- Born: July 3, 1920 New York City, U.S.
- Died: January 15, 2013 (aged 92) Chicago, Illinois, U.S.
- Education: Columbia University
- Known for: Founder, Edelman
- Spouse: Ruth Ann Rozumoff
- Children: Richard Edelman

= Daniel Edelman (businessman) =

American public relations executive

Daniel Joseph Edelman (July 3, 1920 – January 15, 2013) was an American public relations executive who founded the world's largest public relations firm, Edelman. Edelman had a significant influence on the methodology of public relations.

==Life and career==
Edelman was born to a Jewish family in Manhattan. He attended DeWitt Clinton High School in the Bronx. He then attended Columbia University, graduating from Columbia College in 1940, then earning a master's degree in journalism in 1941 from Columbia University Graduate School of Journalism.

His first job was working as a sports reporter in Poughkeepsie, New York.
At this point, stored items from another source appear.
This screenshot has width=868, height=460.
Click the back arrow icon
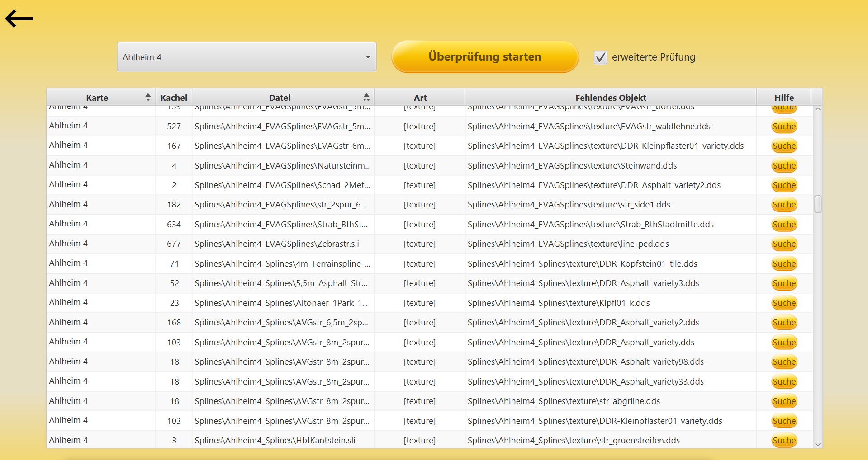coord(19,19)
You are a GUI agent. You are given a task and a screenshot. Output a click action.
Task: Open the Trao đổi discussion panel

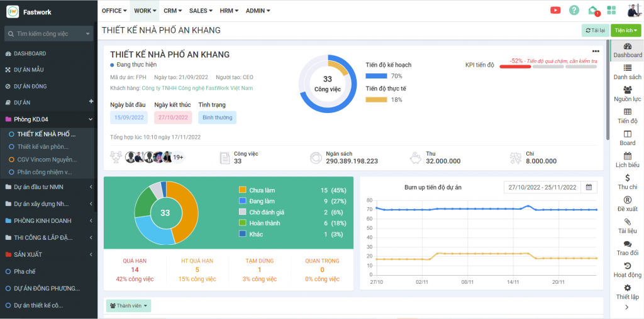627,247
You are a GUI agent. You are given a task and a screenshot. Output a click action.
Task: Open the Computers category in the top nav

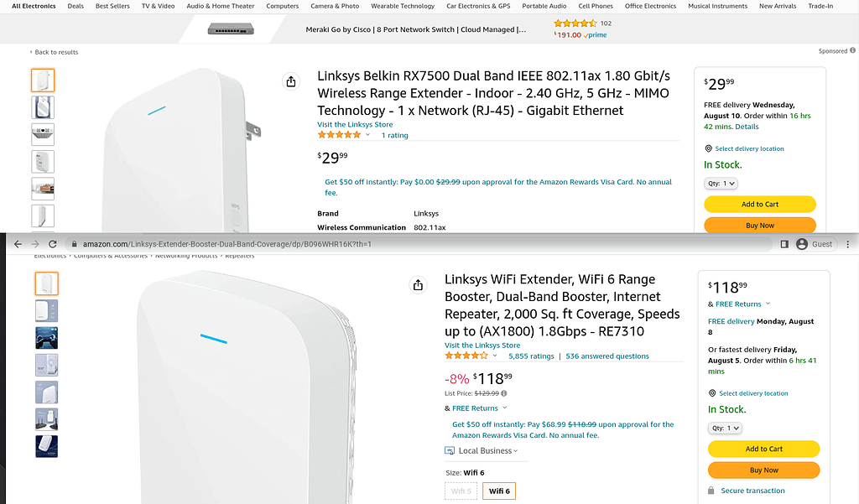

After serving in a United States Army psychological warfare unit during World War II, he was a night news reporter at CBS before taking work promoting jazz artists.

In 1947, Edelman moved to Chicago as public relations director for haircare product line Toni Home Permanent Co (now a division of Gillette). In 1952, he founded Edelman there. His son Richard Edelman became president & chief executive officer in 1985.

Edelman died of congestive heart failure in Chicago.